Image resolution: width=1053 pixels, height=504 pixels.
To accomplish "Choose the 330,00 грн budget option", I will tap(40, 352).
--
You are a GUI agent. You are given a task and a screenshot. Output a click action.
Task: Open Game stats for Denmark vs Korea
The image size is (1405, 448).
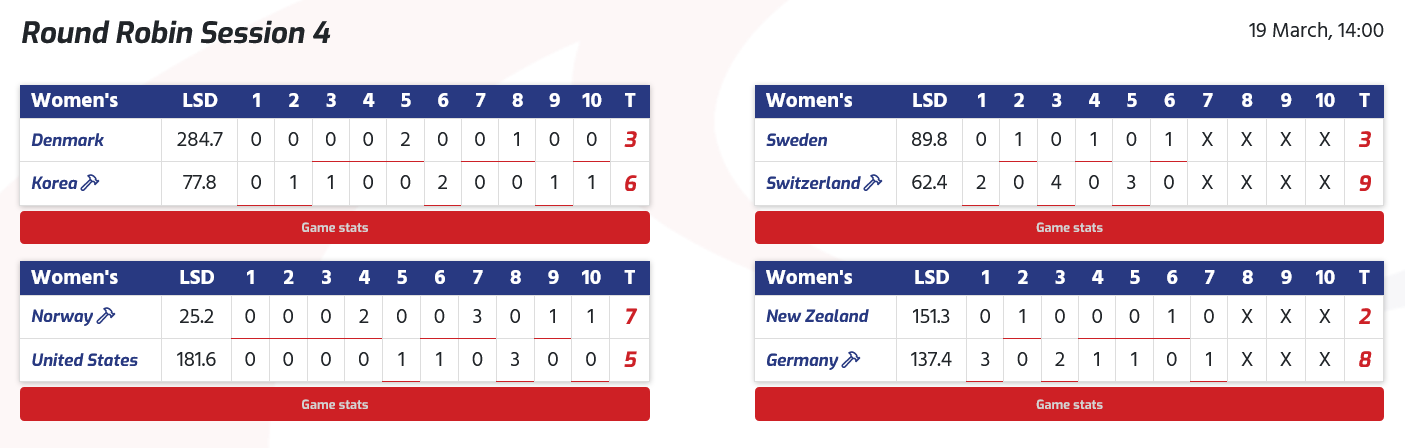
--
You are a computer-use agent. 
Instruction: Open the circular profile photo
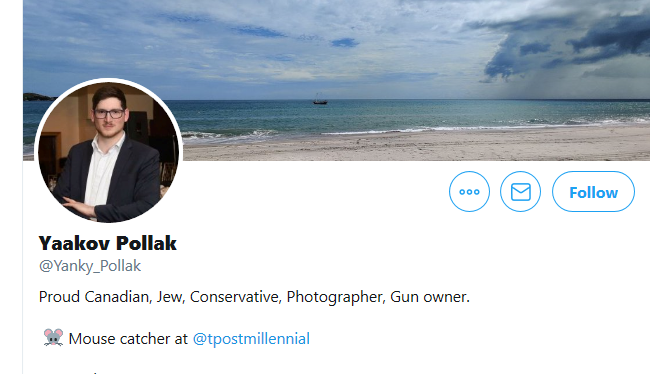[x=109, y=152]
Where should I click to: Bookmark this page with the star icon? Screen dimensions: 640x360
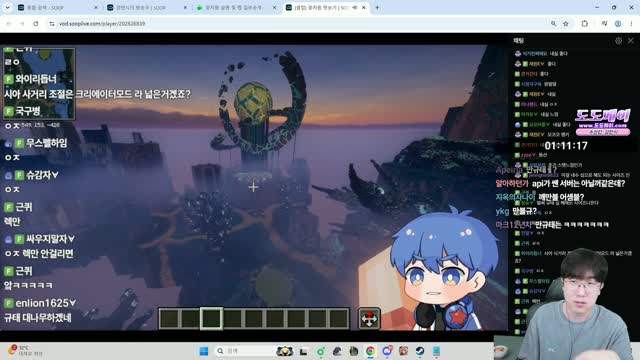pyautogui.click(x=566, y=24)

## Action item
Every line of the records that includes the word "agent" should be gathered.

## Answer section
You are a GUI agent. You are given a task and a screenshot. Output a click action.
You are a computer-use agent. 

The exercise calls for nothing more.